August 29, 2015, marks the tenth anniversary of the Louisiana landfall of Hurricane Katrina, and it got me thinking about a few lessons of the past.
As we all know, Hurricane Katrina was one of the most profound and expensive natural disasters to occur in the U.S. The approach of the storm was of particular interest to the staff of SGIA: the annual SGIA Expo was scheduled for New Orleans in late September. Following the storm reports, we could tell it would be bad, but we were hopeful. Over the next day or so, the storm ravaged the city. Then the levees were breached. It soon became apparent that not only would the SGIA Expo not happen, but the city had become a physical and humanitarian disaster area.
Faced with the second cancellation its trade show in a four-year span (the other cancellation was in September, 2001), the staff of SGIA—fueled by the leadership of President and CEO Mike Robertson—scrambled to find alternatives. In contacting exhibiting companies, staff found that those companies solely or primarily screen-printing or analog-based were happy to skip the year. Those companies focused on wide-format and other inkjet and digitally-based printing technologies were not interested in losing a year of potential sales.
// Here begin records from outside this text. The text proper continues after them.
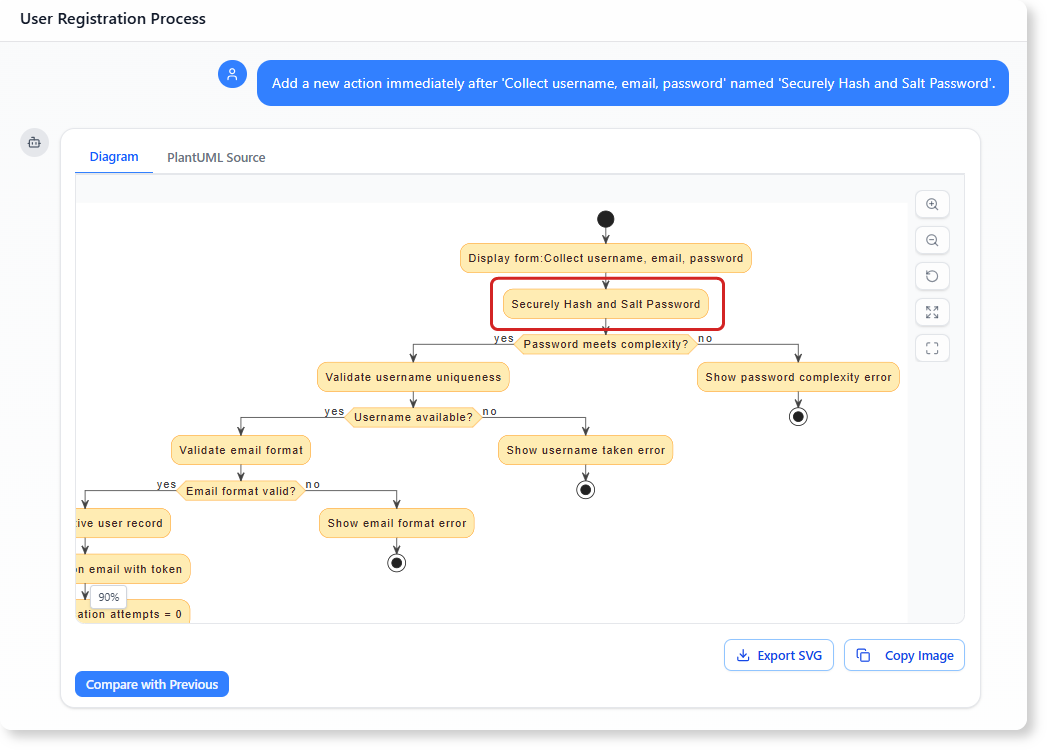Export the diagram as SVG

point(778,655)
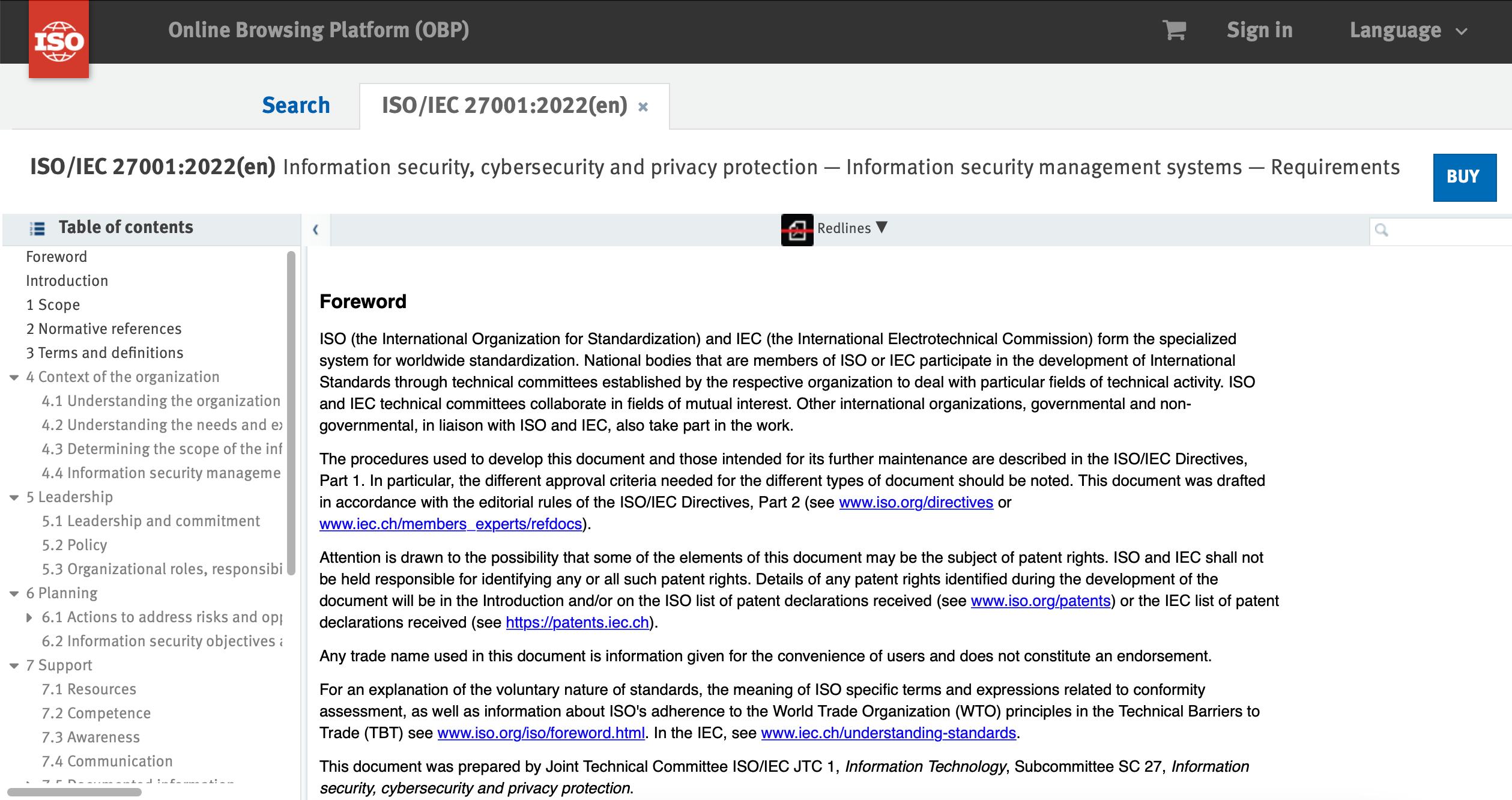Click Sign in
This screenshot has height=800, width=1512.
[x=1259, y=31]
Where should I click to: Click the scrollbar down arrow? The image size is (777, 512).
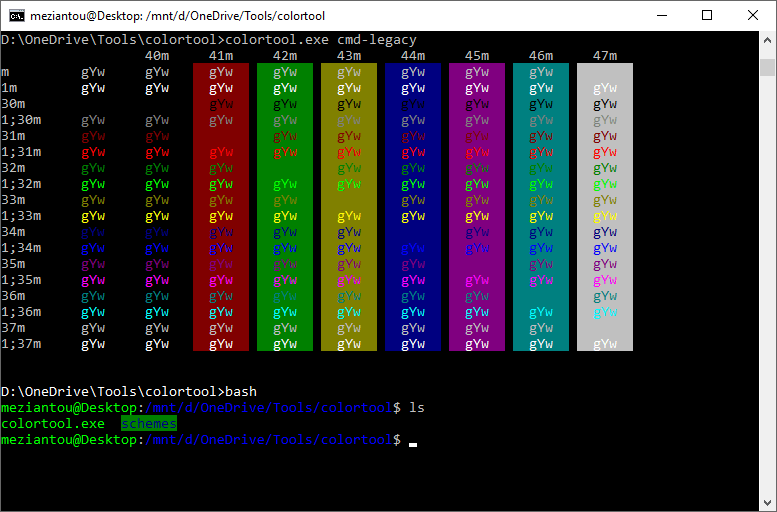767,503
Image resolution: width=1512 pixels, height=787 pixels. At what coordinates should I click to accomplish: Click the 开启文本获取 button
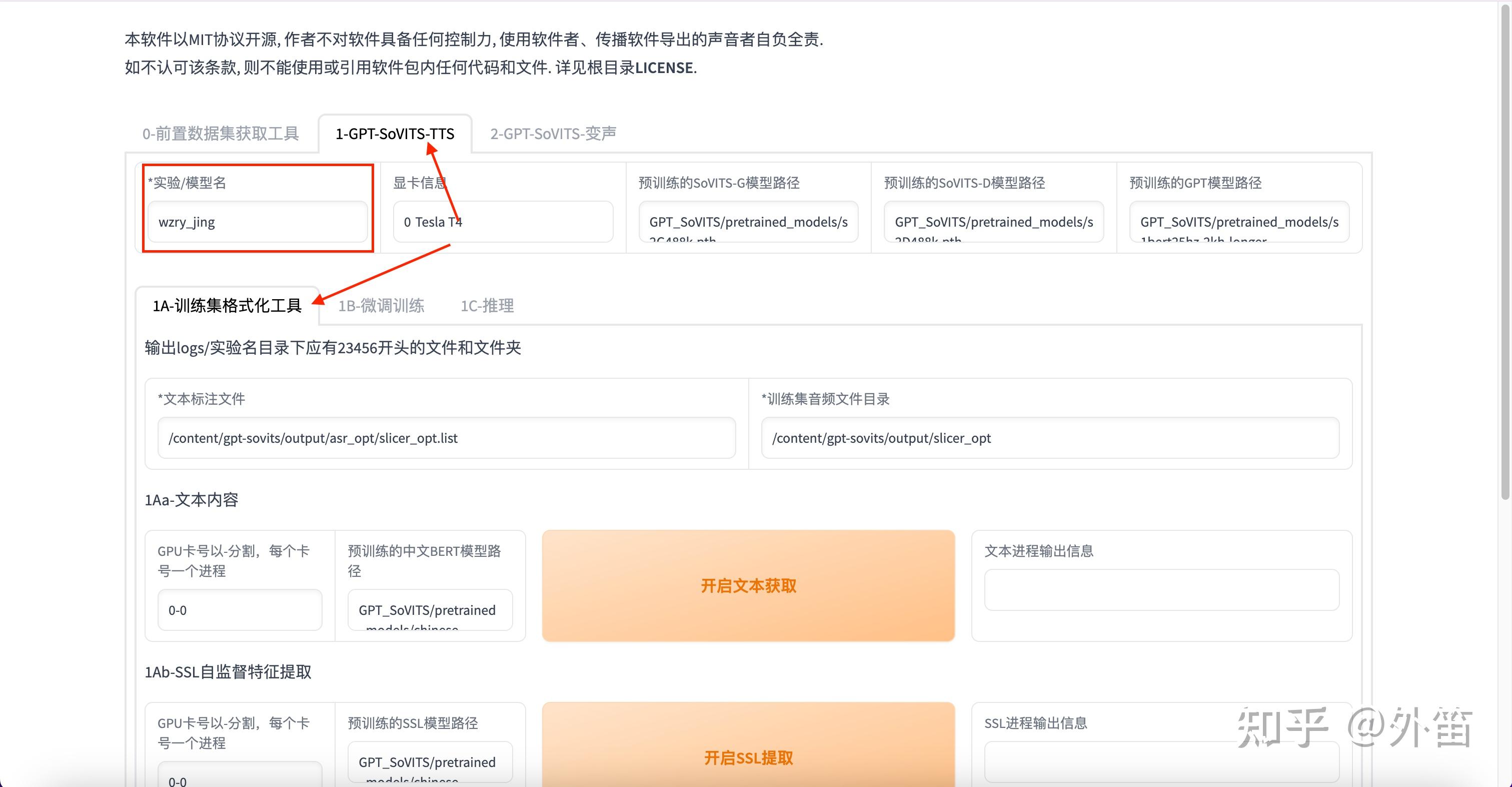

In response, SGIA quickly booked convention center space in Phoenix, and announced the one-time SGIA Digital Expo, to be held December 8–10.
In just 12 weeks’ time, SGIA staff planned the event, recruited key exhibitors, assembled a full educational program, and received registrations from almost 5,500 attendees. It was a surprising success. It was also pivotal moment for SGIA in particular, and for the specialty graphics industry in general.
When the 2006 SGIA Expo opened, a palpable shift had taken place. You could see it and you could feel it. Those wide-format inkjet devices—the very ones that had been either embraced as low-productivity alternatives to analog processes, or dismissed completely by those who couldn’t see what was coming—had gained more than a toehold in the industry. They had instead become the future of the specialty graphics segment.
Since that time, digital printing technology has not only revolutionized the way signs, display graphics, exhibit displays and POS/POP are conceived of and produced, it has also opened new avenues of revenue—niche areas that now have their own niche areas. Take, for instance, the vehicle wrap market. Back in the analog days of our industry, vehicle graphics were limited to decals and striping placed on the vehicle, and were often done for fleet marking, given that fact that analog printing needs longer runs in order to be a) worthwhile to the printer, and b) affordable for the customer. Today, vehicle wraps, aided by the easy, short-run variability, are ubiquitous, and its sub-niches include race cars, sport-fishing boats, and even consumer-owned vehicles.
Another pivotal moment was when SGIA—again fueled by Mike Robertson—brought the fledgling Digital Printing and Imaging Association (DPI) under its wing in 1995. At that time, wide-format inkjet technology was used by an enthusiastic group of early adopters, made up of representatives of the graphics and sign, photo and reprographics industries, who were using the technology to add value to their existing businesses. Print speeds at the time were glacially slow, color was difficult to control, and the mix of ink systems and media limited most prints to short-term indoor uses. Long-established analog printing companies had a choice to make: they could either embrace the technology, train, and see where it goes; play a “wait and see” game, and get in when the time was right; or ignore it and hope it goes away. For many companies, the decisions they made at this time, on this topic, was a key indicator of future health (or even existence). Pivotal moments indeed.
Today, wide-format inkjet technology is truly commonplace. In our industry segment, it is the go-to technology that serves nearly all of our vertical market and end-product areas. To own a wide-format printer, and to know how to use it, in today’s printing industry does not make any company exceptional. So what does? What are today’s leading companies building, testing, and adopting that is taking them to the pinnacle of the wide-format segment? From recent discussions I’ve had with top imaging business owners, many of them are miles past the novelty of what wide-format digital can do, and are also miles past the challenges of print quality and color control. The challenge today is maximizing the capital investment in technology by maximizing sellable throughput. In an industry where the price-per-square-foot has moved from the stratospheric highs of the early days to the increasingly tight margins of today, automating the system and focusing on workflow have become critical components.
And those who follow printing should see this as no surprise. It is, in fact, evidence of a mature industry. As commoditization grows, those companies who lead the industry focus on maximizing profit by reducing cost and investing in efficiency. More production in less time: It kind of sounds like printing “before the revolution,” doesn’t it?
So this brings us back to Hurricane Katrina. For the city of New Orleans, conditions in the city will for many years be referred to as either pre-Katrina or post-Katrina. But the city moves forward, and the choices it makes as a community decide the future vitality of the city and its people. For some printing companies, the wide-format digital revolution was cataclysmic; for others, it was a chance to redefine, retool and set a clear path—a chance to create a pivotal moment of their own.